O'Doul's Changes Their Packaging For One Night Only
by Casha Doemland on 11/28/2018 | 2 Minute Read
O'Doul's, a non-alcoholic beer, receives a lot of flack for its very little, 0.5% alcohol content with the most common responses being, "If you want a beer, drink a real one."
Maybe that argument works for individuals susceptible to peer pressure, but it certainly doesn't respect a person's right to sip on a "near beer" or mocktail at a party. People choose to abstain from drinking for a number of reasons like, say, pregnancy, recovering from addiction and designated driver status. There's also the fact that young millennials are drinking less and less.

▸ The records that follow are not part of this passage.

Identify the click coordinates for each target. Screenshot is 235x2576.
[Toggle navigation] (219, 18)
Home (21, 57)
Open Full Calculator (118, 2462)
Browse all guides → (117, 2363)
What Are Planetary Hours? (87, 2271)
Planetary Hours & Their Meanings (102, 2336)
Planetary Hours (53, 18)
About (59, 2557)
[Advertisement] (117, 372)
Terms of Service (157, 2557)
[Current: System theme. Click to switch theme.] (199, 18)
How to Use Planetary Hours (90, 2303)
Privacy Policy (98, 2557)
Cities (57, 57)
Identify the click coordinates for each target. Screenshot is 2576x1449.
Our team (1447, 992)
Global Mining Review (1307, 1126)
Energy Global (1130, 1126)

Since the holidays are known for large gatherings between friends and families, whether it's dinner, a party or poker night, these individuals should not have to sip water all night. They should be allowed to enjoy the delicious flavors of a virgin pina colada if that's your vibe or, an O'Doul's if you prefer the taste of an ice-cold brew.
O'Doul's has been doing just that since it first hit the scene in 1990. Not only does it taste as close as it can get, but the packaging is remarkably close to an Irish-IPA and doesn't stand out in a crowd. You know, if you’re worried about that sort of thing.
As reported in Fast Company, this year, Anheuser-Busch decided to do things differently and play a little game on Black Wednesday (apparently this is a thing), otherwise known as the day before Thanksgiving as young adults come home for the holidays and head straight for their local watering hole. As most millennials have yet to try a non-alcoholic beer, or even heard of O'Doul's at all, the experiment began by saying goodbye to their usual humdrum green and gold branding by switching to a more Instagrammable can designed by Mr. Kiji.
Since Kiji had permission to ditch the legacy, he made the decision to incorporate miscellaneous patterns, from checkered boxes and stripes to flowy clouds and accents of stars, all of which complement and contrast each other, creating a uniform can that catches the eye. As for the typography, Kiji kicks the Irish vibes to the curb and introduces clean, playful fonts to match the designs.
Unfortunately, the rebrand is only temporary as the team at Anheuser-Busch wants to determine if the packaging will attract the younger consumers.
The results of the experiment have yet to be released. Vice President of Anheuser-Busch Adam Warrington made hints that the outcomes and reactions could potentially spark a grand rebrand—all we can do now is wait and see!